Study text:
* * *

I received a private message on Facebook from a teacher, John Toledo, who is also part (or the publisher) of Speqtrum, a blog on what I understand is an online news organisation that seeks to legitimise the issues of the LGBT community in the Philippines. He asked where he could get a copy of Remnants because he wanted to review it for Speqtrum. I ended up giving him a copy since he was going to write a review.
What I wasn’t expecting was the wonderful things he said about my collection.
I was quite surprised at the insights that he opened up and what he thought about the work inside. It felt really good to see how he seemed to break down my poetics and contextualise it as part of the LGBT/HIV/AIDS sphere and while I was trying to veer away from writing about HIV directly, preferring to discuss my world outside of my medical condition, I didn’t realise that for some other people, it bleeds back into the context of the material and the reading of it.
Wanggo’s defiance with the conventions of HIV-AIDS poetry (as compared to the distraught poems of Rafael Campo, Thomas Dunn, and Mark Doty who used the material realities and experiences of AIDS patients as their subjects) proves that there is always a rainbow after the rain. Commonly, stereotypes of brokenness, hopelessness, and wasted-ness are attributed to PLHIV. Wanggo subverts the norm and creates a fresh autobiographical poem, which at one point is memoir and in another, a forgetting. — John Toledo on Remnants
It’s strange to have my work broken down but it’s also thrilling, like this is part of the process, and it’s happening. I’m just so happy that I can see that someone appreciates the work that came into it the material — the technical discourse that is formed — and not just the articulation of the emotions behind each piece.

* * *

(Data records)
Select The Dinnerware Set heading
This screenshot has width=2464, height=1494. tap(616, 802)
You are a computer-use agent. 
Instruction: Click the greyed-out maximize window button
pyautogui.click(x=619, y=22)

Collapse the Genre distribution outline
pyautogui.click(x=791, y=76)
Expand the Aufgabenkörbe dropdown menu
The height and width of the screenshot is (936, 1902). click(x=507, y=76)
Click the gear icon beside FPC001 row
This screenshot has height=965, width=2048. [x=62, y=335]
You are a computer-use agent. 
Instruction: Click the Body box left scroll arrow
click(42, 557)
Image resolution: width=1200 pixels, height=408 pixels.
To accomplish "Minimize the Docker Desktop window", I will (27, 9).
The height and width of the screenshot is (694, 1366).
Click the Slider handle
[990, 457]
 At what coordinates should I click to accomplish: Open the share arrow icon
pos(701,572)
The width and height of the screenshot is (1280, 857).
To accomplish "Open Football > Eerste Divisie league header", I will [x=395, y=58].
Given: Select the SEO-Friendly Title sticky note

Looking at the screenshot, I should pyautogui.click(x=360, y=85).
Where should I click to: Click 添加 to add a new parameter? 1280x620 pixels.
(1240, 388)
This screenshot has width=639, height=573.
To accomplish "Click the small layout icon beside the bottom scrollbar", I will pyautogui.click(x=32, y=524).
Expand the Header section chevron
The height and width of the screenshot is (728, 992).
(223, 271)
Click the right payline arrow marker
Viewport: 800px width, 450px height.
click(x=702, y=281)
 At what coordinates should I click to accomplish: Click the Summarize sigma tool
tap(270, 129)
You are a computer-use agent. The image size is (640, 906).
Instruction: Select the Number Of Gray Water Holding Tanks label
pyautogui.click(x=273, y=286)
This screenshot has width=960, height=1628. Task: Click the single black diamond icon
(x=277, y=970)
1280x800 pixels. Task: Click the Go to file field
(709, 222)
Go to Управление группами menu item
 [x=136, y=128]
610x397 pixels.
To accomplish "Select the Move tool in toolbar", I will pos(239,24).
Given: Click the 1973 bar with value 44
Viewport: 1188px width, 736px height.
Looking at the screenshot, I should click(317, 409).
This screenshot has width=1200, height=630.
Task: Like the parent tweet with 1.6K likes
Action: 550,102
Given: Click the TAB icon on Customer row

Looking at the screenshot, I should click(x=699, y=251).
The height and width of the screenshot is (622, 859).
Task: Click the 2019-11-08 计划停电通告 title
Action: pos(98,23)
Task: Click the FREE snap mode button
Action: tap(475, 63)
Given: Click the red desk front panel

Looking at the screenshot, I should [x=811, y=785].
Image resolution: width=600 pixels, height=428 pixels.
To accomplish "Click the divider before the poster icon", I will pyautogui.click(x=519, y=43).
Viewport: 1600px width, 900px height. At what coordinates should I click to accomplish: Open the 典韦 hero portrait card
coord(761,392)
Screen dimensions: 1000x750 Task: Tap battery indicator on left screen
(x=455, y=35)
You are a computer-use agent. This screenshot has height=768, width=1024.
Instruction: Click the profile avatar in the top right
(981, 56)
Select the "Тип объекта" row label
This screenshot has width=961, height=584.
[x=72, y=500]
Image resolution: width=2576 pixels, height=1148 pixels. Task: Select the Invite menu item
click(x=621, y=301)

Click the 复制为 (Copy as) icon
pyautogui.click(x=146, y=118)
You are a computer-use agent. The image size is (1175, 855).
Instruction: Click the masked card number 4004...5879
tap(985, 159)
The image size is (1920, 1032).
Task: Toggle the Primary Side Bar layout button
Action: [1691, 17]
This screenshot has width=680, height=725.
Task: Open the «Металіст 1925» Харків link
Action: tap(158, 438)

* * *

Work instructions:
A. In the post about the Remnants review, what blog did John Toledo want to review Remnants for?
B. Do these statements agree with the post about the Remnants review? (i) The writer sold John Toledo a copy of Remnants. (ii) Toledo compares Wanggo's work with poems by Mark Doty. (iii) The writer was trying to write about HIV directly.
Work only from the post about the Remnants review; the entries play no part.

Problem solutions:
A. Speqtrum

B.
(i) No: "I ended up giving him a copy since he was going to write a review."
(ii) Yes: "as compared to the distraught poems of Rafael Campo, Thomas Dunn, and Mark Doty"
(iii) No: "while I was trying to veer away from writing about HIV directly"